On Wed, 02 May 2018 14:21:35 -0500 ebiederm@xxxxxxxxxxxx (Eric W. Biederman) wrote:

> Recently it was reported that mm_update_next_owner could get into
> cases where it was executing it's fallback for_each_process part of
> the loop and thus taking up a lot of time.
>
> To deal with this replace mm->owner with mm->memcg. This just reduces
> the complexity of everything. As much as possible I have maintained
> the current semantics. There are two siginificant exceptions. During
> fork the memcg of the process calling fork is charged rather than
> init_css_set. During memory cgroup migration the charges are migrated
> not if the process is the owner of the mm, but if the process being
> migrated has the same memory cgroup as the mm.
>
> I believe it was a bug if init_css_set is charged for memory activity
> during fork, and the old behavior was simply a consequence of the new
> task not having tsk->cgroup not initialized to it's proper cgroup.
>
> Durhing cgroup migration only thread group leaders are allowed to
> migrate. Which means in practice there should only be one. Linux
> tasks created with CLONE_VM are the only exception, but the common
> cases are already ruled out. Processes created with vfork have a
> suspended parent and can do nothing but call exec so they should never
> show up. Threads of the same cgroup are not the thread group leader
> so also should not show up. That leaves the old LinuxThreads library
> which is probably out of use by now, and someone doing something very
> creative with cgroups, and rolling their own threads with CLONE_VM.
> So in practice I don't think the difference charge migration will
> affect anyone.
>
> To ensure that mm->memcg is updated appropriately I have implemented
> cgroup "attach" and "fork" methods. This ensures that at those
> points the mm pointed to the task has the appropriate memory cgroup.
>
> For simplicity instead of introducing a new mm lock I simply use
> exchange on the pointer where the mm->memcg is updated to get
> atomic updates.
>
> Looking at the history effectively this change is a revert.

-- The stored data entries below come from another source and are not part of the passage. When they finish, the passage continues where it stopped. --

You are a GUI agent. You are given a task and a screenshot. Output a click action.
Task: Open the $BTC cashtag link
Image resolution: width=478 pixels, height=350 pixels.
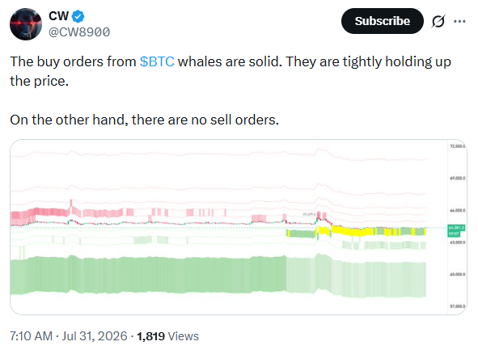(x=157, y=61)
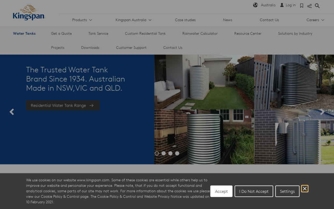The width and height of the screenshot is (334, 209).
Task: Expand the Products dropdown menu
Action: click(82, 20)
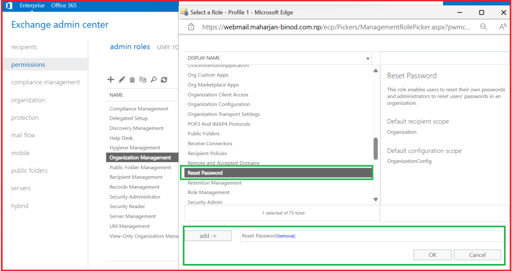Screen dimensions: 512x271
Task: Refresh the admin roles list
Action: pos(164,79)
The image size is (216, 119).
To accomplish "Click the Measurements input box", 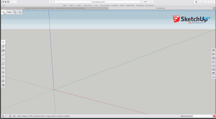I will coord(203,116).
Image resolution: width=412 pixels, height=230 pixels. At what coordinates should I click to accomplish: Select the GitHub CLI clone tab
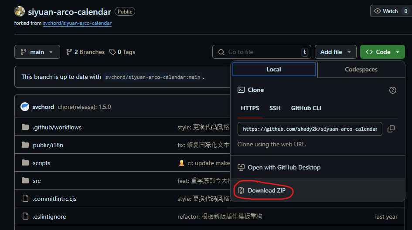coord(306,108)
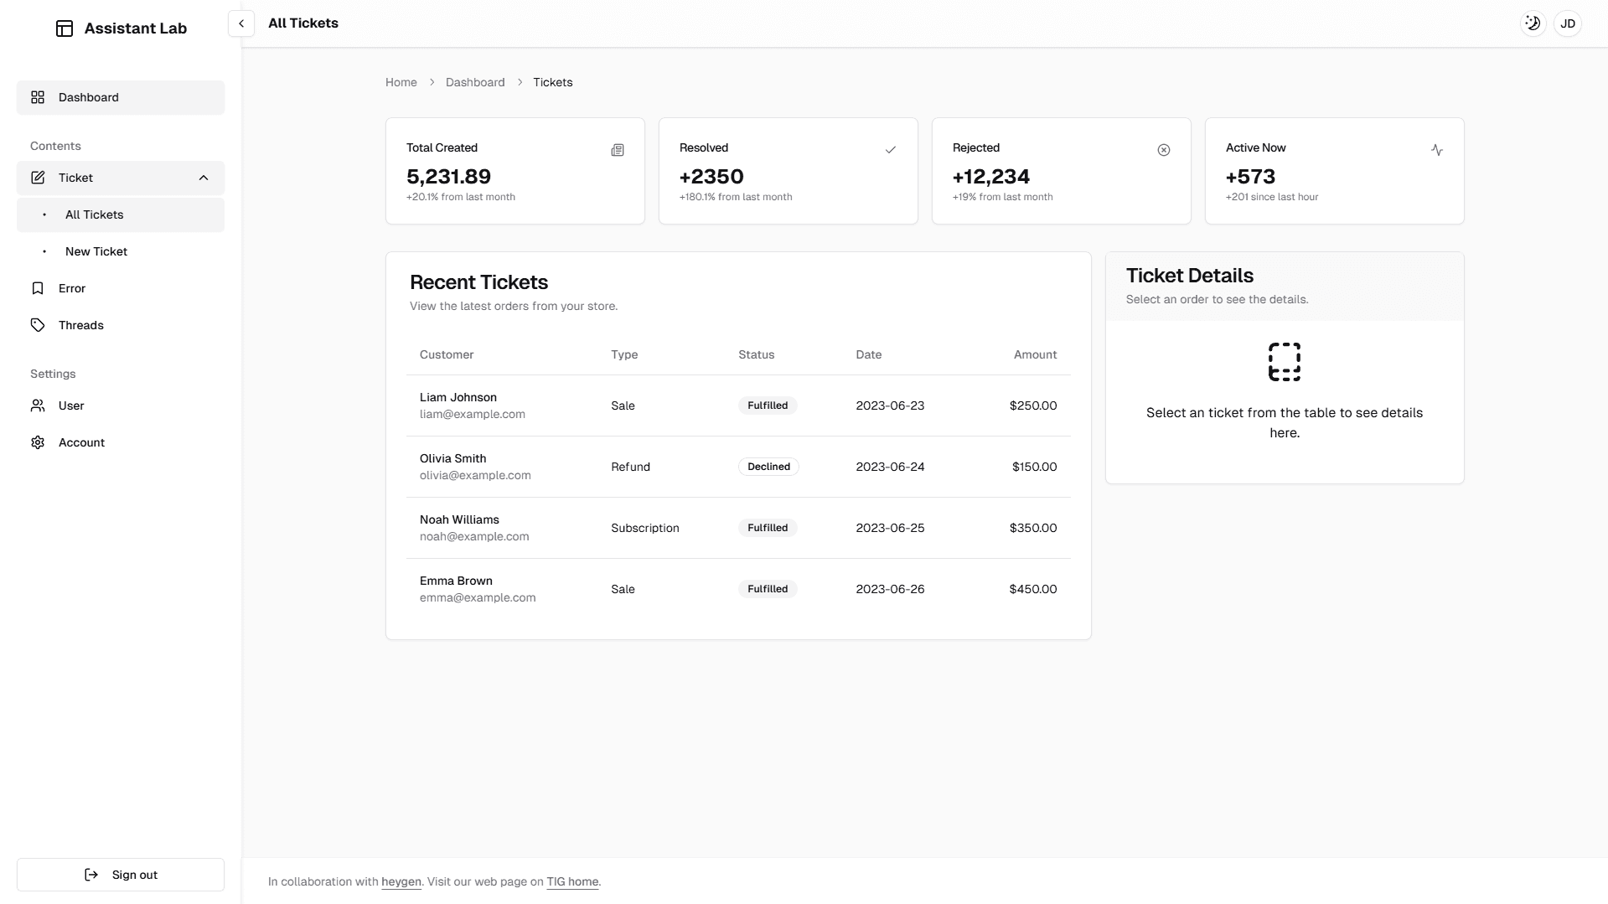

The
> reason given for adding mm->owner is so that multiple cgroups can be
> attached to the same mm. In the last 8 years a second user of
> mm->owner has not appeared. A feature that has never used, makes the
> code more complicated and has horrible worst case performance should
> go.

Cleanliness nit: I'm not sure that the removal and open-coding of
mem_cgroup_from_task() actually improved things. Should we restore it?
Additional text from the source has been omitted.